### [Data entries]
-*-*-
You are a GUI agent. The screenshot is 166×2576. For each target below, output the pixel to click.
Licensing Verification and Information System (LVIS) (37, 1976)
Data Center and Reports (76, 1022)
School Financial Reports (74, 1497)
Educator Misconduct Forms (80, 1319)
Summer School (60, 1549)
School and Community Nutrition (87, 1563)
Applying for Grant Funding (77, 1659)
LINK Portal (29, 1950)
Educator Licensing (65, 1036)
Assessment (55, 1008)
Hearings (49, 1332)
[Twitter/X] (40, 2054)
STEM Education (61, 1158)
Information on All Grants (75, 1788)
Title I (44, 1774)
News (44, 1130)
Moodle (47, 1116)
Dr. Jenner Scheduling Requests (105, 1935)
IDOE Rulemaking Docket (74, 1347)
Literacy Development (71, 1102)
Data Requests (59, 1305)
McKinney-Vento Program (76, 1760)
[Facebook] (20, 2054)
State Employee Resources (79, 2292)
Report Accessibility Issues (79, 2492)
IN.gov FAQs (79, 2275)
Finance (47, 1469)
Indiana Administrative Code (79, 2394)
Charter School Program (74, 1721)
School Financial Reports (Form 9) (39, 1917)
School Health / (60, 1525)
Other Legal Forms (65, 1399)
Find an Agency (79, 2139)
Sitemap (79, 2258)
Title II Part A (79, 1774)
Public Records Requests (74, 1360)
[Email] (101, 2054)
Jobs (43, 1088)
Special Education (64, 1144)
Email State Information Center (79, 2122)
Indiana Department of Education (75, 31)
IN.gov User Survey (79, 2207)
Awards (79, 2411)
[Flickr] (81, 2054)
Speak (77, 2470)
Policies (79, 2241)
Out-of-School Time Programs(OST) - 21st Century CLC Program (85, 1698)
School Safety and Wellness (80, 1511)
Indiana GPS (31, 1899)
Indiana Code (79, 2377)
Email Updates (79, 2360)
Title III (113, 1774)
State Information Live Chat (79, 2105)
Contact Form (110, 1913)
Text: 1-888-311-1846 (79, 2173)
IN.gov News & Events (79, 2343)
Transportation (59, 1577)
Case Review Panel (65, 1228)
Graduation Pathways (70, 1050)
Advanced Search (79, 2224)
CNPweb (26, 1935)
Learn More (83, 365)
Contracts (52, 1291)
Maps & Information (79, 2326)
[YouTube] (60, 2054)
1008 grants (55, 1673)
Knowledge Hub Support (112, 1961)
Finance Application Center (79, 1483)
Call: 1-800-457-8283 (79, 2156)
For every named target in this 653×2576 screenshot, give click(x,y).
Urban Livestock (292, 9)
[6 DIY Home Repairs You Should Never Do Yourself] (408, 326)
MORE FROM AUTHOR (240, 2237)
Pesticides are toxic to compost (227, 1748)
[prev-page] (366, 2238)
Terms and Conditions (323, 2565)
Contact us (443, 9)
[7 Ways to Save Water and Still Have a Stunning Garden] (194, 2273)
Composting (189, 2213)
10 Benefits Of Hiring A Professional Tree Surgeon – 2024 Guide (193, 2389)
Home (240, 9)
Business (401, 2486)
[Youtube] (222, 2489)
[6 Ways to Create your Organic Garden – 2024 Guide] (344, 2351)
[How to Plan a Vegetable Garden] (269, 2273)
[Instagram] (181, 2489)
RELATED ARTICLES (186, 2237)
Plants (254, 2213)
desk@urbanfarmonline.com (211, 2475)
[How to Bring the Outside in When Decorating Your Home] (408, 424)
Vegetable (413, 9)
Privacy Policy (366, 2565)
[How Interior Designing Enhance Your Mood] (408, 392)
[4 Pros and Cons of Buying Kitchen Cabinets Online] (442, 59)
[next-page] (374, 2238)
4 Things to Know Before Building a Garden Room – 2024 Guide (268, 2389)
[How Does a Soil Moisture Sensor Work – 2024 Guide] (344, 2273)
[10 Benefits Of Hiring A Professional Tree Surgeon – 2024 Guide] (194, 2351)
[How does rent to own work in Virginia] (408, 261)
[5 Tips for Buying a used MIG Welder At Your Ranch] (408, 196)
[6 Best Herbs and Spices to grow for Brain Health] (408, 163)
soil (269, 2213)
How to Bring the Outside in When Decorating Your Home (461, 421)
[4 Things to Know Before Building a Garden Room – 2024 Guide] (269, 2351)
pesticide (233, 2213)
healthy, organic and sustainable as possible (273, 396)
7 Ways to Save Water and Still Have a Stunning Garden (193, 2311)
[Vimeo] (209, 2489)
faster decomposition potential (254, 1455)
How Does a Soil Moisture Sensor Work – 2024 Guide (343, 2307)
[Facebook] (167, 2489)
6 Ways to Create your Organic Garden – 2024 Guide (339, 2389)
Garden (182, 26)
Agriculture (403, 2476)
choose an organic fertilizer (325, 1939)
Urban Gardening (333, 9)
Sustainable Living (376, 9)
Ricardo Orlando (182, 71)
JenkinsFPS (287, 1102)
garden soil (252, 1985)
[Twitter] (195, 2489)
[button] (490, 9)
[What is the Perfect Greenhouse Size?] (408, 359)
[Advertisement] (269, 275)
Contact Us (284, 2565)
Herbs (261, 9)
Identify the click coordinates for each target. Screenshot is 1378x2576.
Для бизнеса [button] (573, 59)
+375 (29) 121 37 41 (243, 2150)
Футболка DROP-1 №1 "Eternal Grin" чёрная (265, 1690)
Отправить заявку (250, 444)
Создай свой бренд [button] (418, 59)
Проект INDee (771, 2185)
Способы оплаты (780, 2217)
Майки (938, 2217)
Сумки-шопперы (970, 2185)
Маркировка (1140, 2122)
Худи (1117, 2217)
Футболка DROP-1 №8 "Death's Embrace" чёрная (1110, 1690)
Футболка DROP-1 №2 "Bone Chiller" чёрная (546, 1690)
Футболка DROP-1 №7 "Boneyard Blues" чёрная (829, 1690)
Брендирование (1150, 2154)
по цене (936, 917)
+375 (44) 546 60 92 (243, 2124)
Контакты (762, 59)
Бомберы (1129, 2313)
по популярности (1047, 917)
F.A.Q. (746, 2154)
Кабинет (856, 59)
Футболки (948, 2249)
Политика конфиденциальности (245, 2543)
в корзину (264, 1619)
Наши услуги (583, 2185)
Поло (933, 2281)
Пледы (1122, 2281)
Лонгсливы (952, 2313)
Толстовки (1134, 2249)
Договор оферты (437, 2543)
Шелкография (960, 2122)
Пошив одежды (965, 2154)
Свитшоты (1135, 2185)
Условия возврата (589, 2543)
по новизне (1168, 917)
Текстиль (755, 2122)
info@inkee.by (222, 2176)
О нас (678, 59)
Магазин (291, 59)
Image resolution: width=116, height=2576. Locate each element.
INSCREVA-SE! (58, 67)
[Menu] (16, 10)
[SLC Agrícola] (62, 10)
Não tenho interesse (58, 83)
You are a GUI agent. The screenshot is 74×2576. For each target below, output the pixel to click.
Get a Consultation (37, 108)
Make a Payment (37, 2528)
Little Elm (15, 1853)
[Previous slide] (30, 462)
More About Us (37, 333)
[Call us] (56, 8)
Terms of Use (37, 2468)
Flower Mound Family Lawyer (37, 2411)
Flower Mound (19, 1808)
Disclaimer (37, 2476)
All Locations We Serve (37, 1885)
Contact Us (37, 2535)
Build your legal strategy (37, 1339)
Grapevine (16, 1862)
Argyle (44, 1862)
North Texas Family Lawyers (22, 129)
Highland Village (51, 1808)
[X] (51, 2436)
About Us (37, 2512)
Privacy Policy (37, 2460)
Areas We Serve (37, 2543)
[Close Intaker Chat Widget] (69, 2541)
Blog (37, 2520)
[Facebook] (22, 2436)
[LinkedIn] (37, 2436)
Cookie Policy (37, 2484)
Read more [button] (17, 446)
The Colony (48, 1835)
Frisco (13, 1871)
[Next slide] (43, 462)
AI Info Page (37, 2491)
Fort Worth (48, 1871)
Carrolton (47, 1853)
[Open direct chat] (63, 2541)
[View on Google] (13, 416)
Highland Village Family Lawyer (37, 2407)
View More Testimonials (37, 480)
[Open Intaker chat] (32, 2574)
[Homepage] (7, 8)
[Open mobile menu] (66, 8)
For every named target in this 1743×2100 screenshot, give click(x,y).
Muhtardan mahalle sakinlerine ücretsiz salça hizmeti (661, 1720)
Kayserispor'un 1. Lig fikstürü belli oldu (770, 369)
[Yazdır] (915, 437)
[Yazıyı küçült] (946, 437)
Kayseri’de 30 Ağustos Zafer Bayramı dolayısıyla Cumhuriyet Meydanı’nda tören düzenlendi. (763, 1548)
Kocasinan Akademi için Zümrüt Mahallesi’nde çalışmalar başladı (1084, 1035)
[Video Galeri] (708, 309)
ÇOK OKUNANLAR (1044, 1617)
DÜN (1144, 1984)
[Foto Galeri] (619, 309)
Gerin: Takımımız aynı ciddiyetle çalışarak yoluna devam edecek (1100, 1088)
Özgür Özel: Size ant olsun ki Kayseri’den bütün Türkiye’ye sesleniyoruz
-*-*-
### [WHAT TO PRODUCE]
Reproduce only the lines above spanning from the line containing "Текстиль (755, 2122)" through the line containing "For every named target in this 1743×2100", word for word.

### [WRITTEN SOLUTION]
Текстиль (755, 2122)
info@inkee.by (222, 2176)
О нас (678, 59)
Магазин (291, 59)
Image resolution: width=116, height=2576. Locate each element.
INSCREVA-SE! (58, 67)
[Menu] (16, 10)
[SLC Agrícola] (62, 10)
Não tenho interesse (58, 83)
You are a GUI agent. The screenshot is 74×2576. For each target below, output the pixel to click.
Get a Consultation (37, 108)
Make a Payment (37, 2528)
Little Elm (15, 1853)
[Previous slide] (30, 462)
More About Us (37, 333)
[Call us] (56, 8)
Terms of Use (37, 2468)
Flower Mound Family Lawyer (37, 2411)
Flower Mound (19, 1808)
Disclaimer (37, 2476)
All Locations We Serve (37, 1885)
Contact Us (37, 2535)
Build your legal strategy (37, 1339)
Grapevine (16, 1862)
Argyle (44, 1862)
North Texas Family Lawyers (22, 129)
Highland Village (51, 1808)
[X] (51, 2436)
About Us (37, 2512)
Privacy Policy (37, 2460)
Areas We Serve (37, 2543)
[Close Intaker Chat Widget] (69, 2541)
Blog (37, 2520)
[Facebook] (22, 2436)
[LinkedIn] (37, 2436)
Cookie Policy (37, 2484)
Read more [button] (17, 446)
The Colony (48, 1835)
Frisco (13, 1871)
[Next slide] (43, 462)
AI Info Page (37, 2491)
Fort Worth (48, 1871)
Carrolton (47, 1853)
[Open direct chat] (63, 2541)
[View on Google] (13, 416)
Highland Village Family Lawyer (37, 2407)
View More Testimonials (37, 480)
[Open Intaker chat] (32, 2574)
[Homepage] (7, 8)
[Open mobile menu] (66, 8)
For every named target in this 1743×2100 screenshot, give click(x,y).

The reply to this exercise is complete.